(Reuters) - It will take Quebec two years longer than promised to eliminate its budget deficit, the government of Canada’s second-largest provincial economy said on Thursday, earning the rebuke of opposition politicians and raising the prospect of a 2014 election.
The separatist government of predominantly French-speaking Quebec had said it would balance the budget in the current 2013-14 fiscal year, but now expects that to happen in 2015-16, said the provincial finance minister, Nicolas Marceau.
He forecast a budget deficit of C$2.5 billion ($2.4 billion) this year and a shortfall of C$1.75 billion in 2014-15, citing weak growth and disappointing revenues.
Quebec would have had to raise taxes or impose broad spending cuts to achieve its original budget target for this year, Marceau said.
“Given the current economic situation, we could have only dogmatically pursued this objective at the cost of measures that would have inhibited economic growth,” he said.
“We are, therefore, making the responsible choice of postponing the return to a balanced budget until 2015.”
The two main opposition parties lambasted the governing Parti Quebecois for its handling of the economy, which is seen growing 0.9 percent this year and underperforming the rest of Canada.
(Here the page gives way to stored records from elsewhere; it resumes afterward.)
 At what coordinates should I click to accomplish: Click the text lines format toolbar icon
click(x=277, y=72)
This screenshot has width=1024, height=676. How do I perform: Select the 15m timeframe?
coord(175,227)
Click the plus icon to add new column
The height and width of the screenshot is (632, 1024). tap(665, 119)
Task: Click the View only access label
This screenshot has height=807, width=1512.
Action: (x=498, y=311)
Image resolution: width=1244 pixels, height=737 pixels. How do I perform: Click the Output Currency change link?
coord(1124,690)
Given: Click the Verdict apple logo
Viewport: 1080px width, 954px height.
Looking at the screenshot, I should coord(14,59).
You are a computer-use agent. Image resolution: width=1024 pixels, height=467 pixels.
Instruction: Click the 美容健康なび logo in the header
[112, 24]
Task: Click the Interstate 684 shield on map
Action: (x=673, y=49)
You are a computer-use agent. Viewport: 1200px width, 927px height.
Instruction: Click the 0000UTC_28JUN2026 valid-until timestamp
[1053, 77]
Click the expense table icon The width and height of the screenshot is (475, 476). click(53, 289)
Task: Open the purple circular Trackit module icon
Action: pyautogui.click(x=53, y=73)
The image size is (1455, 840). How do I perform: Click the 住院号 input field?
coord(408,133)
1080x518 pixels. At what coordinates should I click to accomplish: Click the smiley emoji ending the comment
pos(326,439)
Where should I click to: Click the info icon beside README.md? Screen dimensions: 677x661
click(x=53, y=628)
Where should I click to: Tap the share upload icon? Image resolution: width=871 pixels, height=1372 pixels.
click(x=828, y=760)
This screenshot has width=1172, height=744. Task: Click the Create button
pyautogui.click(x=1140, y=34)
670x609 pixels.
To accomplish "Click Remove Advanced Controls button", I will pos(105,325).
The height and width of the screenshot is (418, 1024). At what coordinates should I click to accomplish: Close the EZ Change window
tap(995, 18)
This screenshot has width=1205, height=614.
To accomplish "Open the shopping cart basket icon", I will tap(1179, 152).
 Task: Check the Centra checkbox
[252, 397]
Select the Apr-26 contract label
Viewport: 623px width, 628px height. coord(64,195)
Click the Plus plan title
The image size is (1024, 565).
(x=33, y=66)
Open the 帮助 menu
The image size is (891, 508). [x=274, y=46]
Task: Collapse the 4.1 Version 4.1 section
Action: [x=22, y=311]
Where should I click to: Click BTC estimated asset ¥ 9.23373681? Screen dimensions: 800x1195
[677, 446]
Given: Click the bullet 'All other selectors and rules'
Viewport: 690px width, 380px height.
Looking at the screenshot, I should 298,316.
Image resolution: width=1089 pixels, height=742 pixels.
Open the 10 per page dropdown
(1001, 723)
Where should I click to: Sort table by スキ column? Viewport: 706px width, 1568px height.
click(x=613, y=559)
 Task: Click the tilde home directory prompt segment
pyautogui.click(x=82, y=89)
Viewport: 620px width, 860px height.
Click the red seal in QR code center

Based on the new fiscal projections, they said they would vote against the government’s March 2014 budget. A vote against the budget would be a non-confidence vote and would automatically trigger an election.
“If the numbers resemble these ones, and unfortunately there is no reason to believe they will be any different, it is very difficult for us to envisage maintaining confidence in this government when it presents the budget,” said Philippe Couillard, leader of the Quebec Liberals.
The smaller opposition party, Coalition for the Future of Quebec (CAQ), has long vowed to vote against any budget that did not show a balance and said on Thursday its position has not changed.
The Parti Quebecois, which wants sovereignty for the province but has no immediate plans to hold a referendum, holds a minority of seats in the provincial legislature and needs the backing of one of the opposition parties to stay in power.
Premier Pauline Marois has been accused of making a series of controversial policy moves, including proposing a ban on headscarves and other religious symbols by public workers, in order to engineer her own defeat and force an election rather than allow the sagging economy to become the main campaign issue.
In October, Marois announced a C$2 billion stimulus package to try to boost jobs and growth.
Marceau blamed weaker government revenues on soft inflation and growth, as well as a housing slowdown that he blamed on the federal government’s tighter mortgage lending rules.
Revenues will grow 2.6 percent in the current fiscal year, he said, compared with the 5.2 percent growth the government forecast in March.
The government has successfully limited its own spending as planned, Marceau said, forecasting 1.9 percent growth in expenditures.